Bennabi est à la mode depuis le début de ce siècle et de ce millénaire, ou du moins ses idées sont de plus en plus reprises. Le penseur n’était pas prophète en son pays et ses écrits ont connu une meilleure audience en orient. On peut aussi regretter que son influence soit encore limitée dans le monde francophone alors même que son œuvre était au départ destinée aux lecteurs de langue française.

Aujourd’hui, ceux qui se revendiquent de Bennabi présente rarement sa pensée dans toute sa profondeur.

Il arrive souvent que celle-ci soit caricaturée voire même déformée. En effet, on peut être dans l’incapacité de replacer la pensée de l’auteur dans son contexte. Souvent on ne retient de Malek Bennabi que le penseur de la décolonisation, ce qu’il était effectivement, mais le restreindre à cette dimension équivaut à trahir sa pensée.

Bennabi était tout à la fois un intellectuel (par son engagement) et un penseur, un essayiste et un militant anti-colonialiste, un réformiste et un humaniste. Son sacerdoce a été de faire sortir le musulman post-almohadien de son long sommeil et pour cela il a puisé sa réflexion aussi bien dans l’héritage arabo-musulman que dans les sciences humaines nées de la Renaissance et des Lumières.

Il s’est frotté autant à K.Marx qu’à A.Smith, a délaissé Freud pour Jung, puisé aussi bien chez Ibn Khaldoun que Toynbee, s’est ressourcé spirituellement auprès d’Ibn Badis mais également dans la philosophie de la non-violence de Gandhi. Pour porter sa croix, celle d’être la plume et la conscience du musulman et du colonisé maltraité, Bennabi s’est en premier lieu nourri du coran et du message universel de l’islam. Voilà une dimension du penseur que l’on oublie trop souvent et qui est pourtant une des caractéristiques de sa personnalité et de son combat.

C’est ainsi qu’il dénoncera avec la force du verbe la barbarie colonialiste sans pour autant sombrer dans une haine destructrice. Bien au contraire toute sa vie sera faite d’empathie.

On peut lire par exemple dans un petit opus portant le titre «SOS…Algérie» le passage suivant:

 

Un anticolonialiste humaniste

 

« Le fauve de Guy Mollet (le para, le gendarme, le légionnaire, le milicien) a «civilisé» son métier: il est plus raffiné que l’hyène, le lion ou le tigre. Il a civilisé le métier et en a fait un art. Il est artiste à sa manière : il sait extraire de la chair humaine toute la douleur qu’elle peut contenir. »

« Ainsi, comme le sculpteur taille dans le marbre ou dans le bronze, pour fixer une idée, c’est dans la chaire humaine que lui- le pacificateur, le civilisé, le fauve de Guy Mollet- taille et fixe son idée. » (1)

Un bloc de données
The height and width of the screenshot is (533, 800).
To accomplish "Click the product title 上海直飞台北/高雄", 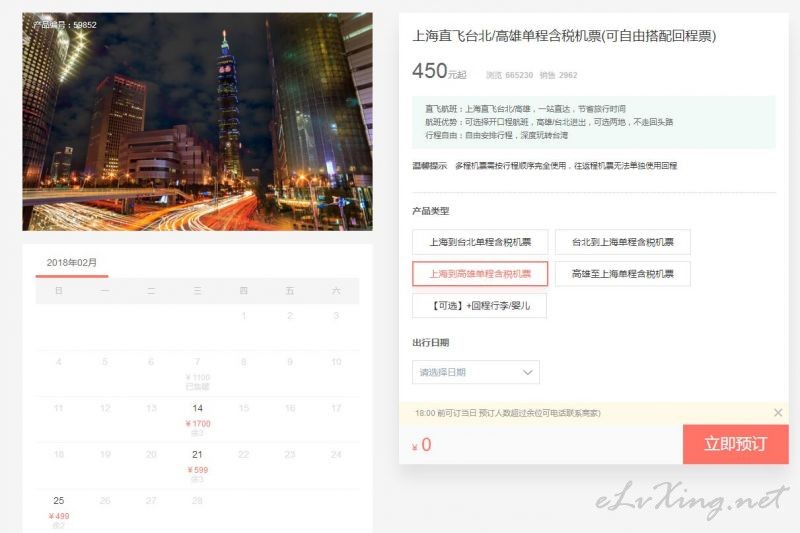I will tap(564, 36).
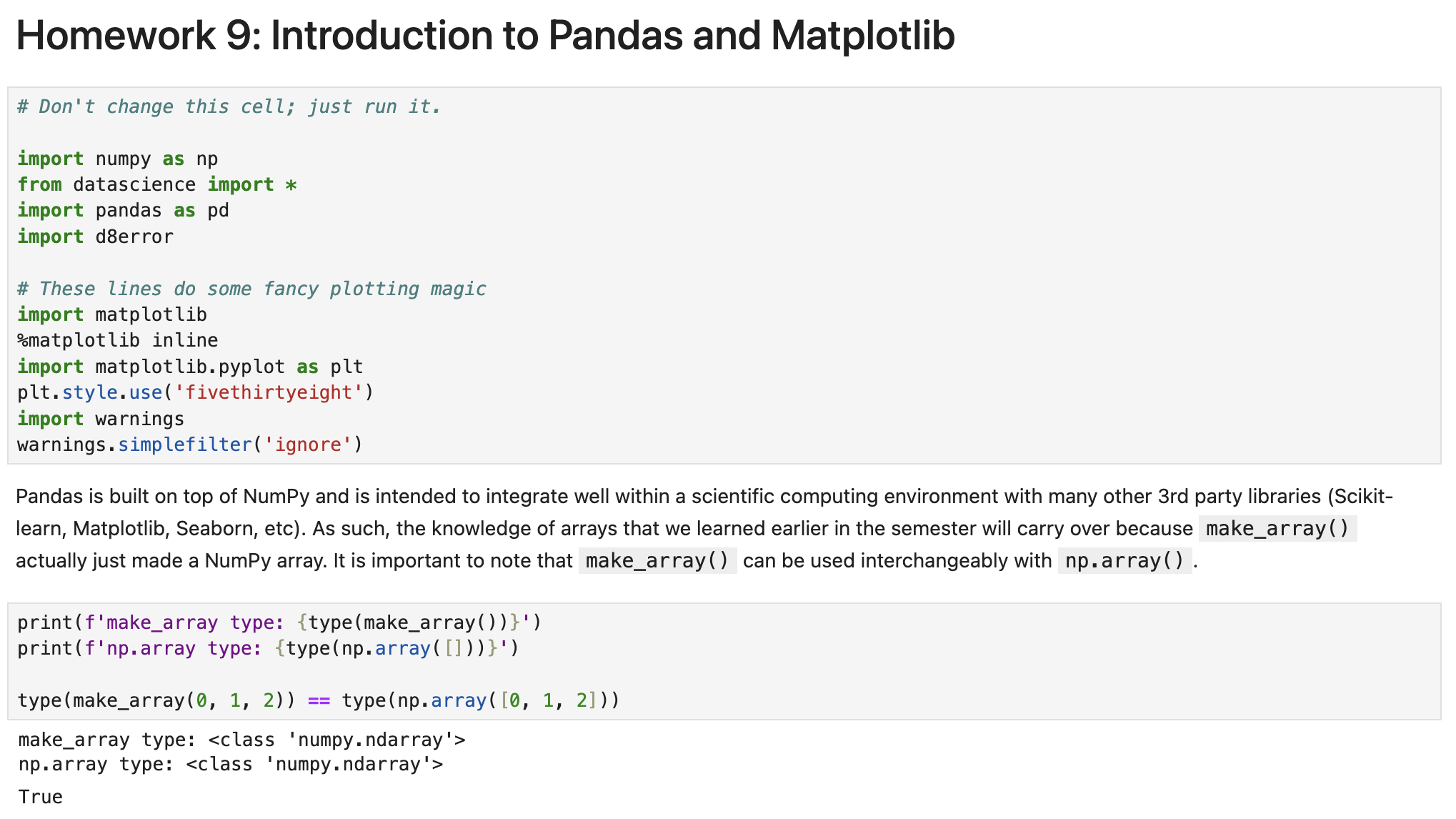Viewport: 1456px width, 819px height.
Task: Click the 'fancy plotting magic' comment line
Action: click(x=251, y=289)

# À faire
Reprenez le texte sur Malek Bennabi à la suite de sa dernière phrase et poursuivez-le.

# Réponse
Nous sommes en pleine guerre d’Algérie et Bennabi veut frapper les consciences et en appelle à l’ONU pour protéger le peuple algérien. Plus loin dans cet opus il écrit : « La fureur de la brute fait oublier le calcul du monstre. On voit l’uniforme du soldat qui tue, l’appareil militaire qui écrase. On oublie le monstre qui, d’un bureau ministériel, téléguide le génocide. » (2)

Une quinzaine d’années plus tôt Bennabi se trouvait à Dreux alors que la France vit une véritable débâcle devant l’avancée des forces allemandes. Dans ces circonstances l’esprit de vengeance et la jouissance de voir son bourreau écrasé gagneraient tout esprit normalement constitué. Il en est autrement de notre penseur qui connaît trop bien la misère du monde pour se réjouir du malheur de ses semblables.

Dans ses mémoires il relate cet épisode où se mêlent dans son esprit étonnement, incompréhension voire une forme de honte puis en définitive, après une sorte d’introspection, empathie et réconciliation avec lui-même dans ce qui constitue la substance essentielle de son islamité.

 

« Mais cet homme était musulman et je compris dans ces circonstances tragiques ce que cela signifie. Moi-même je croirais difficilement quelqu’un qui me dirait qu’il a pleuré sincèrement à l’enterrement de son bourreau. Et pourtant, j’ai pleuré devant le spectacle de l’exode, quand des millions de réfugiés de Hollande, de Belgique et du Nord de la France défilèrent devant ma fenêtre depuis la mi-mai jusqu’à la mi-juin 1940. Le flot de cette misère errante était sans doute assez poignante pour arracher des larmes.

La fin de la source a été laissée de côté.